Exercise description - Take the data that sits below and write it out again exactly.

Data extracts -
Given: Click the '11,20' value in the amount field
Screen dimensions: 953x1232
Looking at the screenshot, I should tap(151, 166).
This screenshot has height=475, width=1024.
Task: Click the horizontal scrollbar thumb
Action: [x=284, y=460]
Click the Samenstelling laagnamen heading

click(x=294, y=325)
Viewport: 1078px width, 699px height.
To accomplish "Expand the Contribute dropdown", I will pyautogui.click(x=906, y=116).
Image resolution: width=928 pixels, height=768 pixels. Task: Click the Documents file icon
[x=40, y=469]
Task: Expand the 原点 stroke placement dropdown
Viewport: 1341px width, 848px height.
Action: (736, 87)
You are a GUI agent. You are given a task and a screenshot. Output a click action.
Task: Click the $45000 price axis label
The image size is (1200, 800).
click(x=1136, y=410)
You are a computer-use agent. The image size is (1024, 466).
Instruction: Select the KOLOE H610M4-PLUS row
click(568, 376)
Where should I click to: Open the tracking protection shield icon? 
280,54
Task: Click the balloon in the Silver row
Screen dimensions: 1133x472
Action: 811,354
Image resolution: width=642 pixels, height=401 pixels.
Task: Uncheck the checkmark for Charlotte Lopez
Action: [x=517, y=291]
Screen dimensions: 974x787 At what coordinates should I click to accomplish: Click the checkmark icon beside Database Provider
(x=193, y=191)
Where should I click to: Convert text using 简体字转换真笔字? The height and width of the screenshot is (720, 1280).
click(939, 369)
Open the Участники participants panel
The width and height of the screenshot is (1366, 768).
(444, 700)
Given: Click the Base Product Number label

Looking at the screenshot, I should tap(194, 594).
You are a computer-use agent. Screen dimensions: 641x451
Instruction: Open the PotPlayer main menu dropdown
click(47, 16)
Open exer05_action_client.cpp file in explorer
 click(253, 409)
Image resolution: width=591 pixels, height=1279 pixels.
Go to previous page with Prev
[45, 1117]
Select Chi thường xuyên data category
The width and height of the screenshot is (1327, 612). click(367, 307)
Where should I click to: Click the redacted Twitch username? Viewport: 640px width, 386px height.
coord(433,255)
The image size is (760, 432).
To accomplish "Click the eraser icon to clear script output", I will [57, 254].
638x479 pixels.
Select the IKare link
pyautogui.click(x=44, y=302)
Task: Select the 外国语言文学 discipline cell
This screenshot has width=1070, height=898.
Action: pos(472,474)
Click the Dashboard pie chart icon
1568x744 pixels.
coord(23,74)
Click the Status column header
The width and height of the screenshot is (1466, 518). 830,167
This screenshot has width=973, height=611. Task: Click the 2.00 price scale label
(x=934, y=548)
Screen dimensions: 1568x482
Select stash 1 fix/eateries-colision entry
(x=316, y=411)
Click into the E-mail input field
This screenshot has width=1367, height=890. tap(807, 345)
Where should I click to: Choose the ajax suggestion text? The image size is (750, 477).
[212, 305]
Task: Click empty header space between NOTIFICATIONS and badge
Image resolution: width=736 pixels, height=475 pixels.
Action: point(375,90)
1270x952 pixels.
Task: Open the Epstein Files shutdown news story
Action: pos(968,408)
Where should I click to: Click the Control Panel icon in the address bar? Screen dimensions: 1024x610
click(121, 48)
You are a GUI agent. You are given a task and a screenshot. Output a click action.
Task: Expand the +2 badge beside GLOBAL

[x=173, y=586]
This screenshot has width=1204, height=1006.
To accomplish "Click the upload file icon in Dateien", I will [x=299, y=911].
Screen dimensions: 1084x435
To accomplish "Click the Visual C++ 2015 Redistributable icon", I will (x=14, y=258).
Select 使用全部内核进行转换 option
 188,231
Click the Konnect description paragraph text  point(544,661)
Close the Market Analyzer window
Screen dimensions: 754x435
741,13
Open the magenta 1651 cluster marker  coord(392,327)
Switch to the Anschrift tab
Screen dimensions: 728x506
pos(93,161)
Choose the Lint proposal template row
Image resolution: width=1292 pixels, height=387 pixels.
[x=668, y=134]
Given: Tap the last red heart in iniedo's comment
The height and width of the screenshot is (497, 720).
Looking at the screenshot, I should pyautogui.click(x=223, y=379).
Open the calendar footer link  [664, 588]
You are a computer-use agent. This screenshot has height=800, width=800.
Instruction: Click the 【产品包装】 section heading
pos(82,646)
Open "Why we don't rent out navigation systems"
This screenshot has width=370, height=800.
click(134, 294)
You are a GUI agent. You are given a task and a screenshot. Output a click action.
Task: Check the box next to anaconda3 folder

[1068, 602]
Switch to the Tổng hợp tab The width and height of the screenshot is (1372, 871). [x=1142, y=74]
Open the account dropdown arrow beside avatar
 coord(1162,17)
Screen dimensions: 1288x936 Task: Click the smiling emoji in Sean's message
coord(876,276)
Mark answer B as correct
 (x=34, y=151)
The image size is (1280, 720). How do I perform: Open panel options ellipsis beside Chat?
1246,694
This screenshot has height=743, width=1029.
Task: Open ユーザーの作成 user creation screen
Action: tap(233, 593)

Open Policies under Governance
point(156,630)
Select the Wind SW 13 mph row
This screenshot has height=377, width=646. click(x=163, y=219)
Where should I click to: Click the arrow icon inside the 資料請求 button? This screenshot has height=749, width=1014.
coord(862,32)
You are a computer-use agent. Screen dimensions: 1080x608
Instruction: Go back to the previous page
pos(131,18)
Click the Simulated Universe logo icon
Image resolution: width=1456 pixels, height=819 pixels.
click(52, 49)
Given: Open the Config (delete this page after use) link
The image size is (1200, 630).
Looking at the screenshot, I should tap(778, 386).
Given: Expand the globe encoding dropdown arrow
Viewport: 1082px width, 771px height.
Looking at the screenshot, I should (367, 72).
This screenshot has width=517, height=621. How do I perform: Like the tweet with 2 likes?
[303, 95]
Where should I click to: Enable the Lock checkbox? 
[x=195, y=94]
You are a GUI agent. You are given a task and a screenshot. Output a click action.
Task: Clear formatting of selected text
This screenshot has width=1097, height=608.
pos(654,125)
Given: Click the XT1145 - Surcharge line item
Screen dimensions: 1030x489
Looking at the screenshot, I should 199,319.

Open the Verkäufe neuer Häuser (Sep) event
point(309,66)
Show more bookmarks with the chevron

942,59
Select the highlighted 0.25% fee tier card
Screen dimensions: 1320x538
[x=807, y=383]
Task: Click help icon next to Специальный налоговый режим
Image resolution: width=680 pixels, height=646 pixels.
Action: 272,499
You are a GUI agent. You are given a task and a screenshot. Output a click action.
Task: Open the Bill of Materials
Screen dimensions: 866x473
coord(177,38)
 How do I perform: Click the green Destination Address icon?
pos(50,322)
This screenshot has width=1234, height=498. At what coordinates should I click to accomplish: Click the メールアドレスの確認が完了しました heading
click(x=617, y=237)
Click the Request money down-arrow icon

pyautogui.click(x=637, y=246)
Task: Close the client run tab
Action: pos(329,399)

Answer to the exercise -
Given: Click the '11,20' value in the amount field
Screen dimensions: 953x1232
Looking at the screenshot, I should tap(151, 166).
This screenshot has height=475, width=1024.
Task: Click the horizontal scrollbar thumb
Action: [x=284, y=460]
Click the Samenstelling laagnamen heading

click(x=294, y=325)
Viewport: 1078px width, 699px height.
To accomplish "Expand the Contribute dropdown", I will pyautogui.click(x=906, y=116).
Image resolution: width=928 pixels, height=768 pixels. Task: Click the Documents file icon
[x=40, y=469]
Task: Expand the 原点 stroke placement dropdown
Viewport: 1341px width, 848px height.
Action: (736, 87)
You are a GUI agent. You are given a task and a screenshot. Output a click action.
Task: Click the $45000 price axis label
The image size is (1200, 800).
click(x=1136, y=410)
You are a computer-use agent. The image size is (1024, 466).
Instruction: Select the KOLOE H610M4-PLUS row
click(568, 376)
Where should I click to: Open the tracking protection shield icon? 
280,54
Task: Click the balloon in the Silver row
Screen dimensions: 1133x472
Action: 811,354
Image resolution: width=642 pixels, height=401 pixels.
Task: Uncheck the checkmark for Charlotte Lopez
Action: [x=517, y=291]
Screen dimensions: 974x787 At what coordinates should I click to accomplish: Click the checkmark icon beside Database Provider
(x=193, y=191)
Where should I click to: Convert text using 简体字转换真笔字? The height and width of the screenshot is (720, 1280).
click(939, 369)
Open the Участники participants panel
The width and height of the screenshot is (1366, 768).
(444, 700)
Given: Click the Base Product Number label

Looking at the screenshot, I should tap(194, 594).
You are a computer-use agent. Screen dimensions: 641x451
Instruction: Open the PotPlayer main menu dropdown
click(47, 16)
Open exer05_action_client.cpp file in explorer
 click(253, 409)
Image resolution: width=591 pixels, height=1279 pixels.
Go to previous page with Prev
[45, 1117]
Select Chi thường xuyên data category
The width and height of the screenshot is (1327, 612). click(367, 307)
Where should I click to: Click the redacted Twitch username? Viewport: 640px width, 386px height.
coord(433,255)
The image size is (760, 432).
To accomplish "Click the eraser icon to clear script output", I will [57, 254].
638x479 pixels.
Select the IKare link
pyautogui.click(x=44, y=302)
Task: Select the 外国语言文学 discipline cell
This screenshot has width=1070, height=898.
Action: pos(472,474)
Click the Dashboard pie chart icon
1568x744 pixels.
coord(23,74)
Click the Status column header
The width and height of the screenshot is (1466, 518). 830,167
This screenshot has width=973, height=611. Task: Click the 2.00 price scale label
(x=934, y=548)
Screen dimensions: 1568x482
Select stash 1 fix/eateries-colision entry
(x=316, y=411)
Click into the E-mail input field
This screenshot has width=1367, height=890. tap(807, 345)
Where should I click to: Choose the ajax suggestion text? The image size is (750, 477).
[212, 305]
Task: Click empty header space between NOTIFICATIONS and badge
Image resolution: width=736 pixels, height=475 pixels.
Action: point(375,90)
1270x952 pixels.
Task: Open the Epstein Files shutdown news story
Action: pos(968,408)
Where should I click to: Click the Control Panel icon in the address bar? Screen dimensions: 1024x610
click(121, 48)
You are a GUI agent. You are given a task and a screenshot. Output a click action.
Task: Expand the +2 badge beside GLOBAL

[x=173, y=586]
This screenshot has width=1204, height=1006.
To accomplish "Click the upload file icon in Dateien", I will [x=299, y=911].
Screen dimensions: 1084x435
To accomplish "Click the Visual C++ 2015 Redistributable icon", I will (x=14, y=258).
Select 使用全部内核进行转换 option
 188,231
Click the Konnect description paragraph text  point(544,661)
Close the Market Analyzer window
Screen dimensions: 754x435
741,13
Open the magenta 1651 cluster marker  coord(392,327)
Switch to the Anschrift tab
Screen dimensions: 728x506
pos(93,161)
Choose the Lint proposal template row
Image resolution: width=1292 pixels, height=387 pixels.
[x=668, y=134]
Given: Tap the last red heart in iniedo's comment
The height and width of the screenshot is (497, 720).
Looking at the screenshot, I should pyautogui.click(x=223, y=379).
Open the calendar footer link  [664, 588]
You are a computer-use agent. This screenshot has height=800, width=800.
Instruction: Click the 【产品包装】 section heading
pos(82,646)
Open "Why we don't rent out navigation systems"
This screenshot has width=370, height=800.
click(134, 294)
You are a GUI agent. You are given a task and a screenshot. Output a click action.
Task: Check the box next to anaconda3 folder

[1068, 602]
Switch to the Tổng hợp tab The width and height of the screenshot is (1372, 871). [x=1142, y=74]
Open the account dropdown arrow beside avatar
 coord(1162,17)
Screen dimensions: 1288x936 Task: Click the smiling emoji in Sean's message
coord(876,276)
Mark answer B as correct
 (x=34, y=151)
The image size is (1280, 720). How do I perform: Open panel options ellipsis beside Chat?
1246,694
This screenshot has height=743, width=1029.
Task: Open ユーザーの作成 user creation screen
Action: tap(233, 593)

Open Policies under Governance
point(156,630)
Select the Wind SW 13 mph row
This screenshot has height=377, width=646. click(x=163, y=219)
Where should I click to: Click the arrow icon inside the 資料請求 button? This screenshot has height=749, width=1014.
coord(862,32)
You are a computer-use agent. Screen dimensions: 1080x608
Instruction: Go back to the previous page
pos(131,18)
Click the Simulated Universe logo icon
Image resolution: width=1456 pixels, height=819 pixels.
click(52, 49)
Given: Open the Config (delete this page after use) link
The image size is (1200, 630).
Looking at the screenshot, I should tap(778, 386).
Given: Expand the globe encoding dropdown arrow
Viewport: 1082px width, 771px height.
Looking at the screenshot, I should (367, 72).
This screenshot has width=517, height=621. How do I perform: Like the tweet with 2 likes?
[303, 95]
Where should I click to: Enable the Lock checkbox? 
[x=195, y=94]
You are a GUI agent. You are given a task and a screenshot. Output a click action.
Task: Clear formatting of selected text
This screenshot has width=1097, height=608.
pos(654,125)
Given: Click the XT1145 - Surcharge line item
Screen dimensions: 1030x489
Looking at the screenshot, I should 199,319.

Open the Verkäufe neuer Häuser (Sep) event
point(309,66)
Show more bookmarks with the chevron

942,59
Select the highlighted 0.25% fee tier card
Screen dimensions: 1320x538
[x=807, y=383]
Task: Click help icon next to Специальный налоговый режим
Image resolution: width=680 pixels, height=646 pixels.
Action: 272,499
You are a GUI agent. You are given a task and a screenshot. Output a click action.
Task: Open the Bill of Materials
Screen dimensions: 866x473
coord(177,38)
 How do I perform: Click the green Destination Address icon?
pos(50,322)
This screenshot has width=1234, height=498. At what coordinates should I click to accomplish: Click the メールアドレスの確認が完了しました heading
click(x=617, y=237)
Click the Request money down-arrow icon

pyautogui.click(x=637, y=246)
Task: Close the client run tab
Action: pos(329,399)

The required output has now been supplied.